This week has been an unusual week for Mom. Not sure why, but we all know that every day is a new day with dementia patients. Who knows where these things come from but they happen and we deal with them as they unfold. It started out with the usual bath and hair wash on Monday and that was a good thing…as she needed it after the weekend. Cardine works her magic and manages to get her to cooperate. Then Tuesday came…..like a bad dream. Seemed okay in the morning, but then again she can fool us all when she has a mind to. Things can turn on a dime….
Once a month, the Visiting Nurse Service comes to give her a vitamin B12 shot due to a deficiency. So, this day, the nurse shows up and walks into Mom giving poor Cardine a run for her money. Apparently since I left in the morning, Mom has been giving Cardine a hard time. All morning she has been trying to leave and go to find her mother. We’re familiar with this but not necessarily at the start of a day. It usually happens when she is sundowning….later in the day. By the time the Visiting Nurse arrived at noon, Cardine was nervous and worn out, not to mention stressed….let’s not leave that out. At that point after the nurse witnessed what was happening, she called me at work. She told me that she was trying to leave the house and being very aggressive which was unusual. She thought I was still a child and that it was a bad situation. She thought perhaps I could have some influence on Mom if I spoke with her. They put her on the phone and I talked her off the ledge and stayed on the phone while her B12 shot was given and everything seemed to be all right. Afterwards, she took a nap and woke up normal and back to her old self. Thank goodness for small miracles.

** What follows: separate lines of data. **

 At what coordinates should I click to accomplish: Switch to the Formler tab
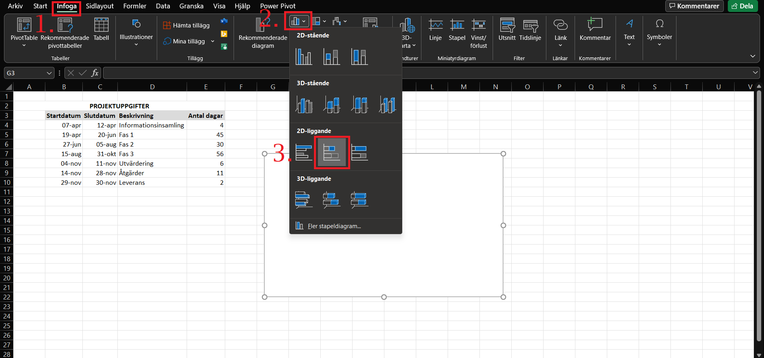coord(134,6)
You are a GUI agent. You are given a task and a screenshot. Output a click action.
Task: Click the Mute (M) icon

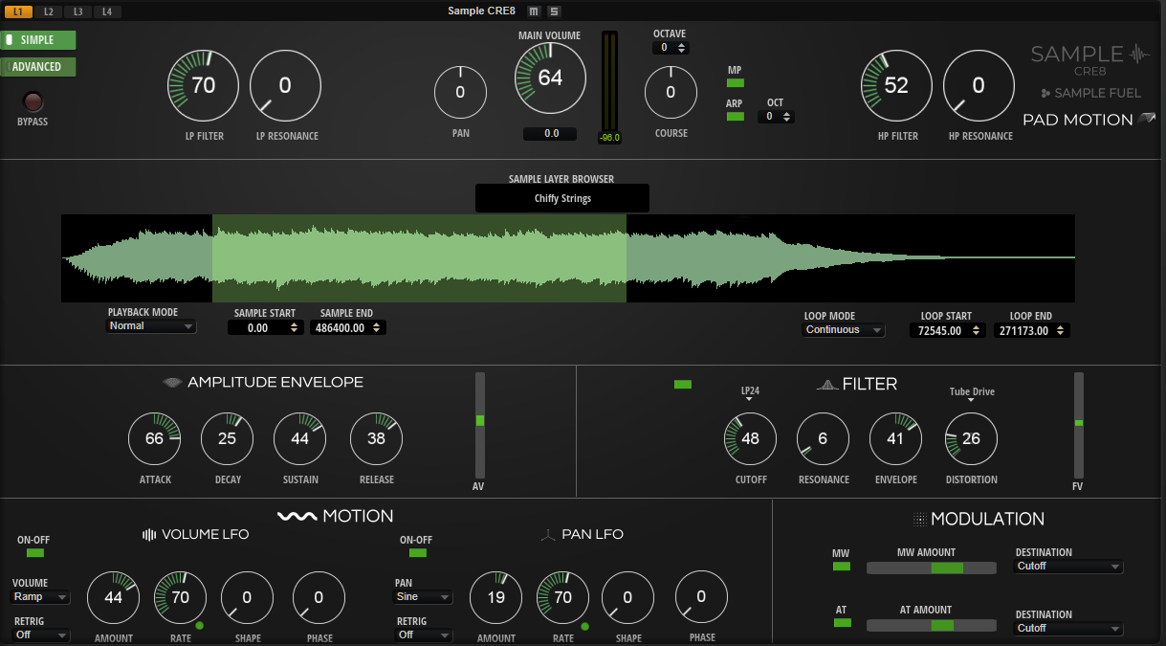pos(534,11)
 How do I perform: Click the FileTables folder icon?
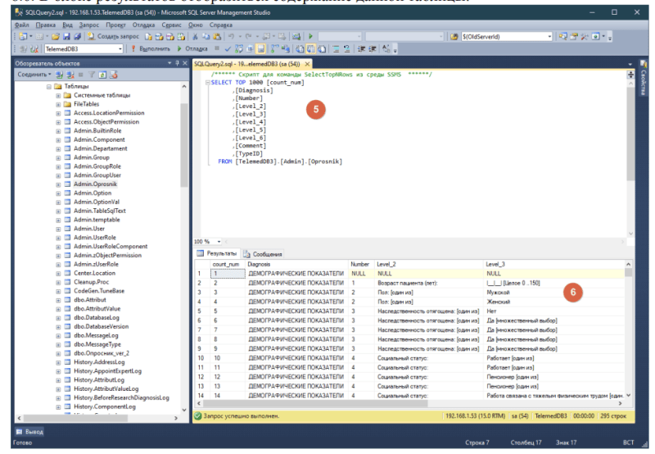[67, 105]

She had another day of looking for her mother but it wasn’t as intense as on Tuesday. I was grateful for that. On Saturday, after I came home from my errands and appointments, I found that she had been working with her papers all day and was intensely writing on a greeting card seeming to be totally engrossed in what she was doing. I didn’t say anything because it was a good thing. At dinnertime when I came in to sit with her, I noticed a greeting card on the table next to me. While I was eating, I opened it out of curiosity. It is shown above. It says:
Dear L
Aas of linuse to g you anothew omng om thee tho rourte. up….to das sull–––keel thirn is turning imme my This is getting me ne me nousre,, Can’t rain the street!!! Don’t P got to gstap the misc….the lc s to N D. Dr t lakin I can’t s as of any thing any molbre. So long, well uille will well stand. Will I’pp.
Totally took me off guard. I mean, I know that she can’t speak correctly but on the other hand, I know that she knows what she wants to say. She just can’t get it out of her mouth. I didn’t know about how she would write it. This was an eye opener for me….a reality check. It means that although she knows what she wants to say, she cannot say it, or write it. How frustrating that must be for her. Knowing exactly what’s on your mind but trying to say it while seeing the blank look on your audience. It has GOT to be frustrating. She had always been a very smart and articulate person, reading, writing poems, working on her vocabulary throughout her whole life, doing crosswords, and hard ones at that. Now, she can’t express herself in any way. Unless you can guess at what she wants to say, there is no way you can understand what she is trying to say.
This greeting card, which was originally from me to her back in 2012, turned into a reality check for me. Can’t help but wonder, what she was trying to tell me. We will never know.